Offspring of parents who were separated and not speaking to one another have reduced resistance to the common cold as adults

Offspring of parents who were separated and not speaking to one another have reduced resistance to the common cold as adults. By Michael L. M. Murphy, Sheldon Cohen, Denise Janicki-Deverts, and William J. Doyle
Proceedings of the National Academy of Sciences, http://www.pnas.org/content/114/25/6515.abstract

Significance: Adults whose parents separated during childhood are at increased risk for poorer health, although the underlying mechanisms remain unclear. Furthermore, increasing evidence suggests that aspects of the family environment following parental separation better predict a child’s adjustment than the separation itself. Using a viral challenge study, we found that adults whose parents separated but remained on speaking terms during childhood were no more likely to develop a cold when exposed to a cold-causing virus than adults from intact childhood families. However, adults whose parents separated and did not speak to each other during childhood were more than three times as likely to develop a cold following viral exposure. This increased risk was attributed to heightened inflammation in response to infection.

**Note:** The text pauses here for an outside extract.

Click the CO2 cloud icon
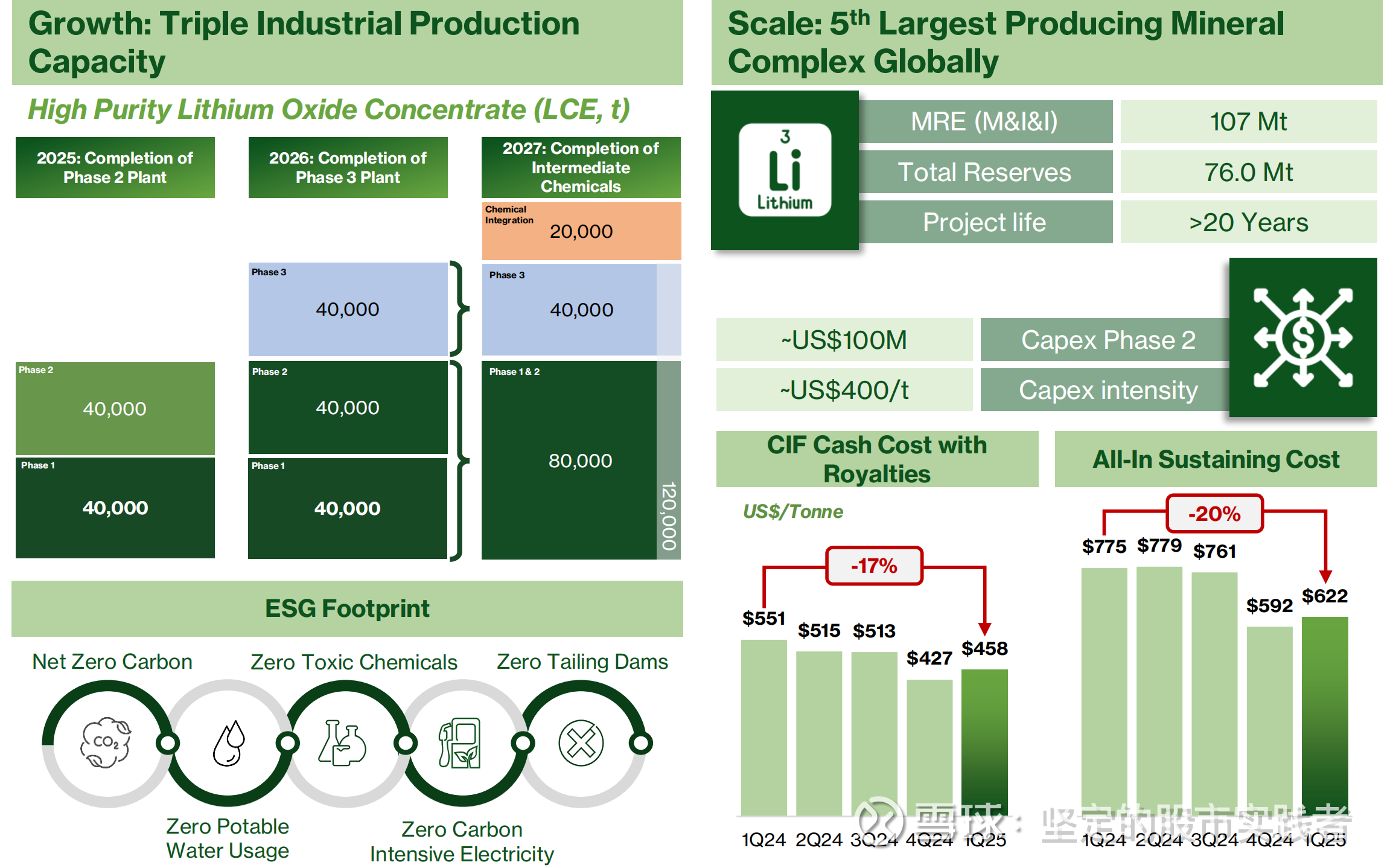 tap(106, 742)
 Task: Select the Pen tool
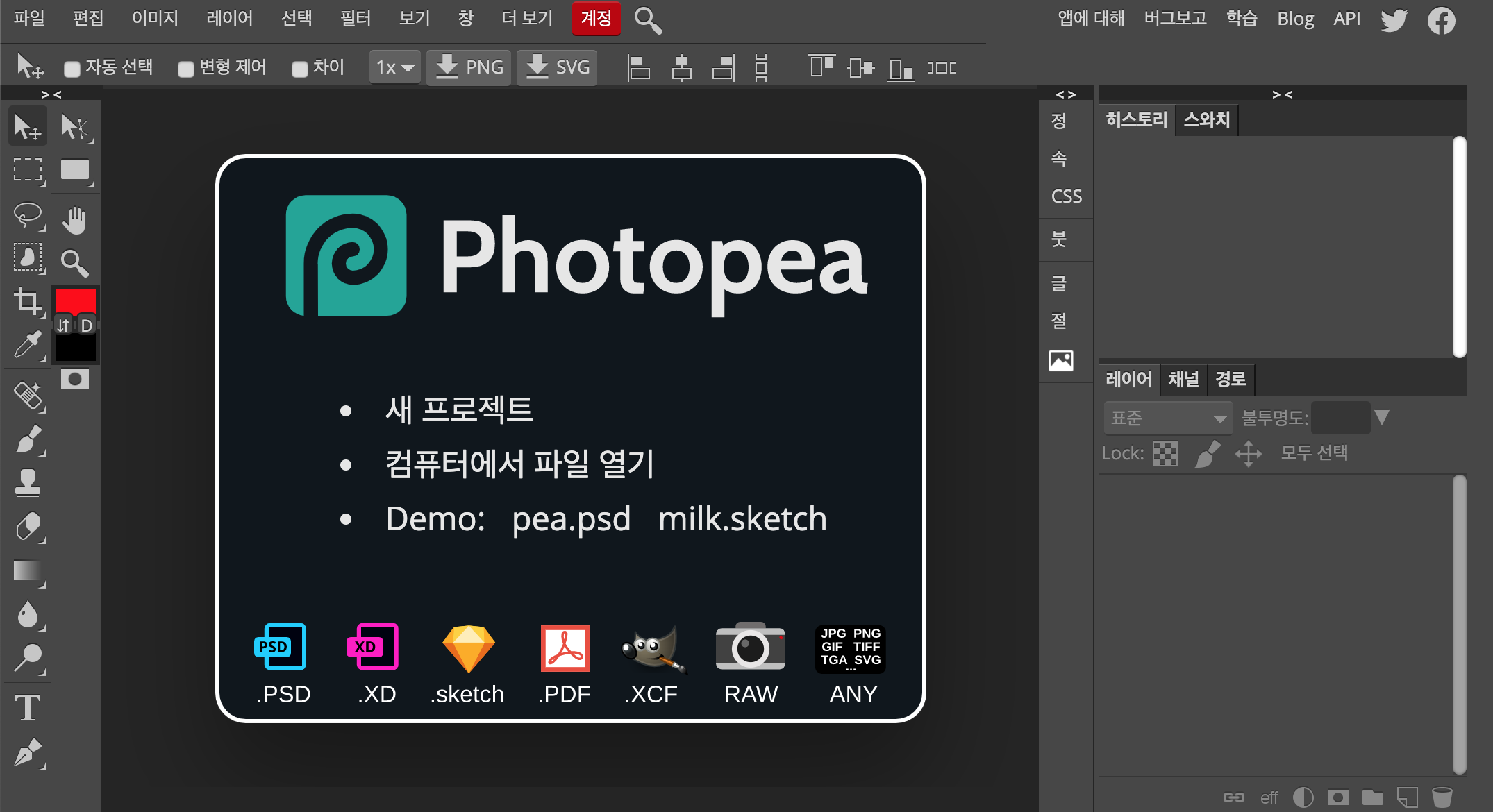click(28, 753)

Abstract: Exposure to parental separation or divorce during childhood has been associated with an increased risk for physical morbidity during adulthood. Here we tested the hypothesis that this association is primarily attributable to separated parents who do not communicate with each other. We also examined whether early exposure to separated parents in conflict is associated with greater viral-induced inflammatory response in adulthood and in turn with increased susceptibility to viral-induced upper respiratory disease. After assessment of their parents’ relationship during their childhood, 201 healthy volunteers, age 18–55 y, were quarantined, experimentally exposed to a virus that causes a common cold, and monitored for 5 d for the development of a respiratory illness. Monitoring included daily assessments of viral-specific infection, objective markers of illness, and local production of proinflammatory cytokines. Adults whose parents lived apart and never spoke during their childhood were more than three times as likely to develop a cold when exposed to the upper respiratory virus than adults from intact families. Conversely, individuals whose parents were separated but communicated with each other showed no increase in risk compared with those from intact families. These differences persisted in analyses adjusted for potentially confounding variables (demographics, current socioeconomic status, body mass index, season, baseline immunity to the challenge virus, affectivity, and childhood socioeconomic status). Mediation analyses were consistent with the hypothesis that greater susceptibility to respiratory infectious illness among the offspring of noncommunicating parents was attributable to a greater local proinflammatory response to infection.